Lavoro – MayDay! MayDay!
Su Il Secolo XIX del 1 maggio Giuseppe Berta, Professore associato di Storia Contemporanea alla Bocconi, afferma: “La ricorrenza del 1 maggio si è annunciata quest’anno in tono minore e dimesso, ancor peggio degli anni scorsi”, e aggiunge che questa celebrazione “Sarà sempre più ritualistica, ma di fatto depotenziata”. Le tre grandi organizzazioni sindacali “fingeranno” soltanto di aver superato divisioni che segnano l’anacronismo della situazione sindacale italiana: “Cgil da una parte, e Cisl e Uil dall’altra restano organizzazioni che si fronteggiano con lo stesso senso di diversità di cinquant’anni fa, con la differenza che allora si ipotizzava di superare questo contrasto, mentre adesso ci siamo rassegnati a considerarlo permanente”.

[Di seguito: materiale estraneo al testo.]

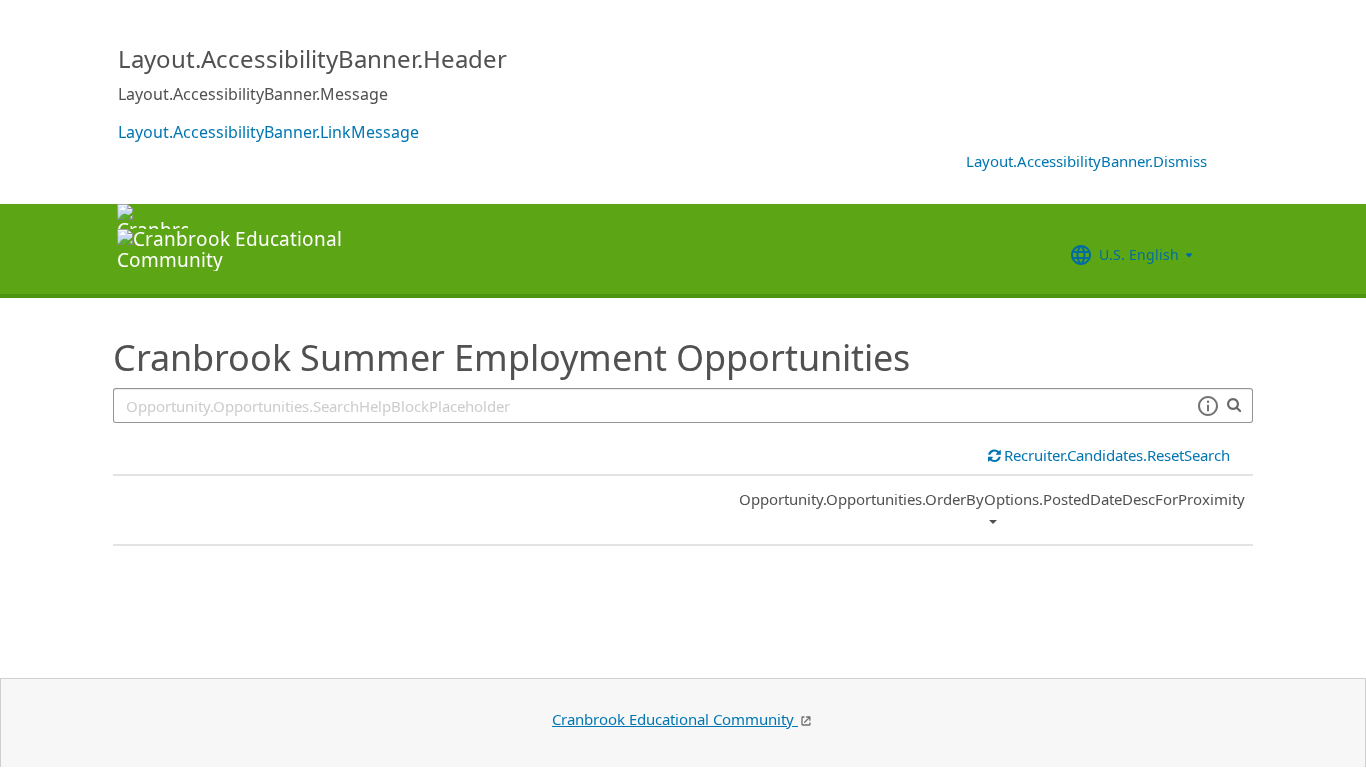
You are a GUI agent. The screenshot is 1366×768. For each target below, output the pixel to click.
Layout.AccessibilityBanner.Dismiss (1086, 161)
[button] (1207, 406)
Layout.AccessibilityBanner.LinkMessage (268, 132)
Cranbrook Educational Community (675, 719)
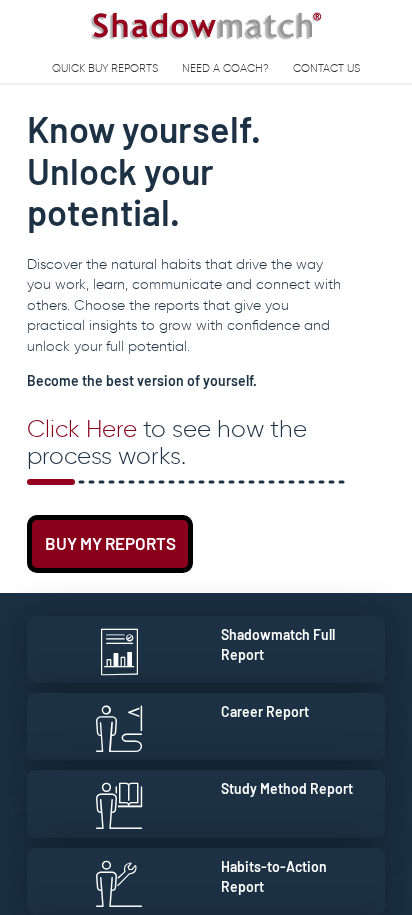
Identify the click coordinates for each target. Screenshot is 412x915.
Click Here (82, 428)
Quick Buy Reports (105, 68)
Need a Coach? (225, 68)
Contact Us (326, 68)
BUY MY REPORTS (110, 543)
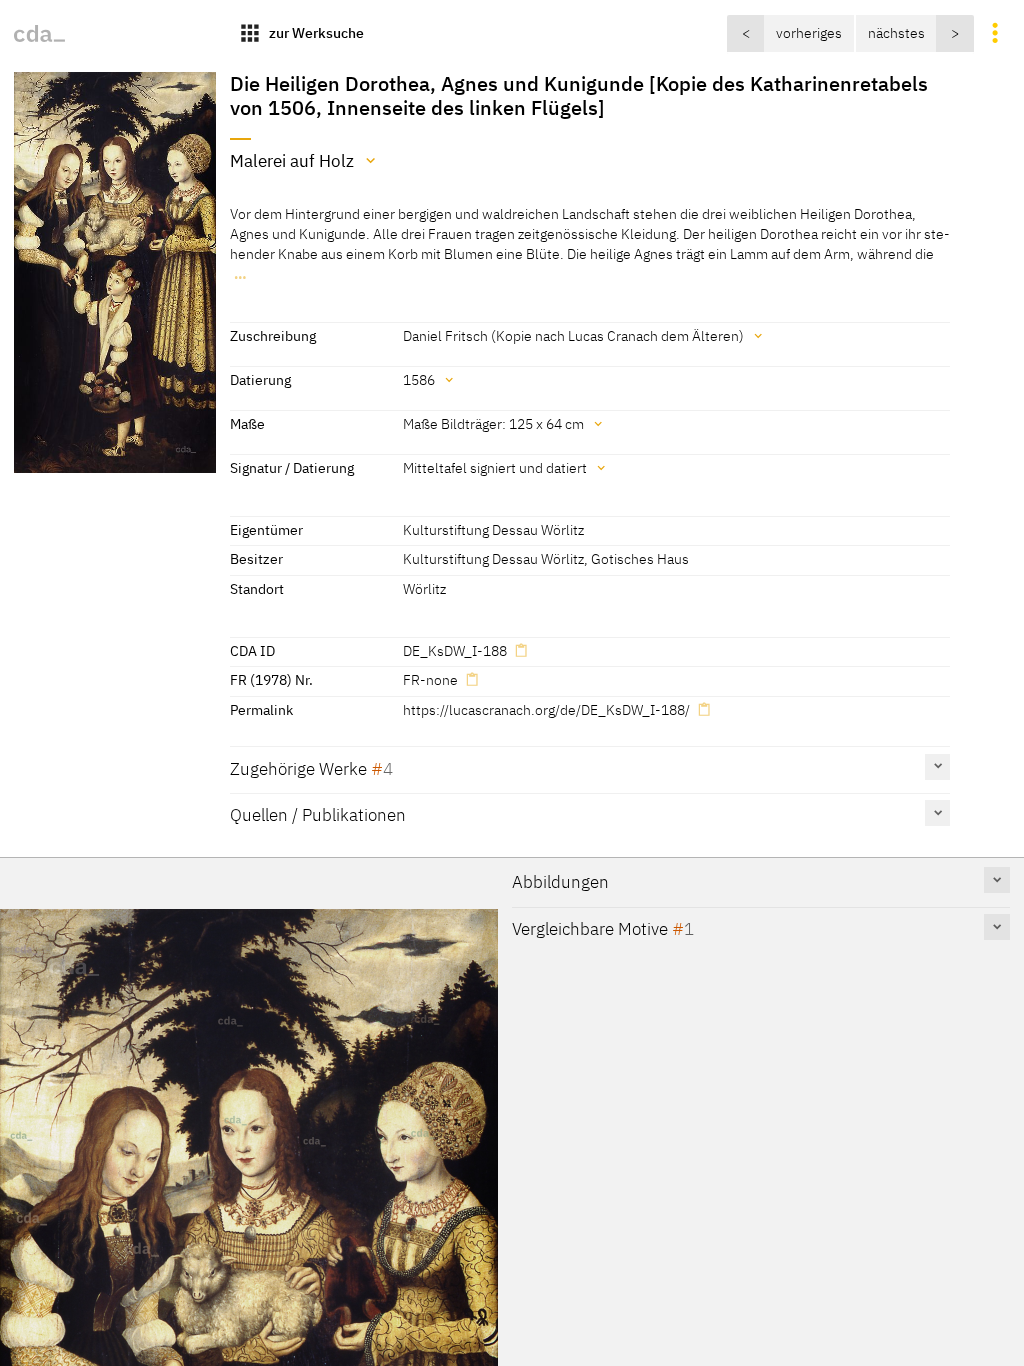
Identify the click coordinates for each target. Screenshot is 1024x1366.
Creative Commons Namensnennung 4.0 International (523, 1023)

La conseguenza è “Una realtà sindacale niente affatto incoraggiante. Da lungo tempo il sindacato italiano non smuove le passioni collettive che hanno fatto la sua forza nell’autunno caldo del 1969 e in seguito. Appare piuttosto come una organizzazione largamente burocratica, volta spesso ad amministrare con parsimonia il proprio presente, e priva, al pari della società italiana nel suo complesso, di una prospettiva di futuro” Tuttavia le cronache del giorno dopo non parlano di vuoti o fallimenti: 20mila le persone a Rosarno, dove erano i tre segretari generali, fino a 30mila ai cortei di Milano e Torino, sulle 700mila le presenze al concerto di Roma.
Resta però l’immagine complessiva di un puzzle debole e frammentato che le parole d’ordine “Lavoro, legalità, solidarietà” non hanno avuto al forza di ricomporre.

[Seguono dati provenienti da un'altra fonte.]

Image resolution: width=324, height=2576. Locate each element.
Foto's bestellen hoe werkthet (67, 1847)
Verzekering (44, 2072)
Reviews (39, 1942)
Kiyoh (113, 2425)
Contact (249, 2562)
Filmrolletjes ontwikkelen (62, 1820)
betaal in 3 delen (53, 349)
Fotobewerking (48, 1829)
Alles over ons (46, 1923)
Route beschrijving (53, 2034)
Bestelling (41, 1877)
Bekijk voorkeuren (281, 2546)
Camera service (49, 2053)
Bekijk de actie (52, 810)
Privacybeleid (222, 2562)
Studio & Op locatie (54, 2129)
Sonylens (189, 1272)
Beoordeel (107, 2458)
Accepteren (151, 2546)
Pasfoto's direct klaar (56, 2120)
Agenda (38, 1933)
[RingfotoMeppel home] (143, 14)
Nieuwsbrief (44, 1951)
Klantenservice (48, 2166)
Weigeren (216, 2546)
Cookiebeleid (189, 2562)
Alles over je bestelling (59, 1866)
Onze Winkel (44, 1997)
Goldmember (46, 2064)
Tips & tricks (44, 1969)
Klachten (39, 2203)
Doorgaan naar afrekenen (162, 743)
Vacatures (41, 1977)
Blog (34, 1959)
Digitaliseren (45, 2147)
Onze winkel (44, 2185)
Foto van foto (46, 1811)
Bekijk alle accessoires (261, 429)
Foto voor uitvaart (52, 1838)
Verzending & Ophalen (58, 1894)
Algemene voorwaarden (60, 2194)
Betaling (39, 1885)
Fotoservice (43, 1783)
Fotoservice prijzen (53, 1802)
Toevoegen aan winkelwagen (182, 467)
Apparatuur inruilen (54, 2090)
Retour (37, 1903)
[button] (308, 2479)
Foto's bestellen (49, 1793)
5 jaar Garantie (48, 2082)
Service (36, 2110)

A Milano questa frattura si è espressa in modo evidente con due cortei: al mattino quello sindacale con i suoi 30mila partecipanti. Al pomeriggio invece la MayDay Parade 2010, dove le presenze erano più del doppio.
Andando sul sito degli organizzatori www.euromayday.org ci si trova di fronte ad un linguaggio diretto, aperto al mondo, che accoglie echi di femminismo, di impegno ambientalista, di antirazzismo: “ … Reclamiamo una scuola pubblica di qualità, un sistema di trasporti sostenibile e popolare, dei saperi liberi, fino ai diritti che non è più possibile legare solo al contratto a tempo indeterminato, come ferie pagate, pensione, malattia, maternità. Vogliamo un nuovo sistema di diritti, un welfare adatto alle nostre vite! Scenderemo nelle strade con rabbia e con gioia, per riappropriarci della città e far sentire la nostra voce. Saremo una macho free zone, per costruire un immaginario libero dalla cultura machista. Rivendichiamo una produzione culturale alternativa al piattume imperante, e vogliamo diffondere una conoscenza che sia realmente libera, condivisa e accessibile. Denunceremo la stupidità criminale del razzismo leghista e n on solo e mostreremo un presente di sorellanza tra nativi e migranti. Proporremo un’idea di futuro con lo spezzone no-oil a pedali e i sound system alimentati a pannelli solari. Diremo no alle speculazioni di Expo 2015, fatte sulla pelle dei cittadini e sui nostri territori martoriati. Precarie, operai, partite iva, hacker, cassintegrate, studenti, creative, commessi, giornaliste, disoccupati, stagiste – nativi e migranti. Da Dortmund, Ginevra, Amburgo, Hanau, Lisbona, L’Aquila, Losanna, Malaga, Milano, Palermo, Tubingen, Zurigo, Tokio, Toronto e Tsukuba, uniamoci contro la crisi e gridiamo: Mayday Mayday! Precarious of the world let’s fight! Saliamo sui tetti del mondo per opporci alla precarizzazione, per rivendicare reddito, diritti e cittadinanza per tutte/i. Il passato sta affondando. Il futuro siamo noi!”.
Nella sostanza alcuni obiettivi probabilmente coincidono con quelli del sindacato, ma quello che si respira qui è la capacità di esprimerli con passione e nettezza, legando tra loro, anche con la suggestione dei termini, i molti piani complessi della realtà. Ci devono essere parecchie ragazze, tra chi anima il Mayday.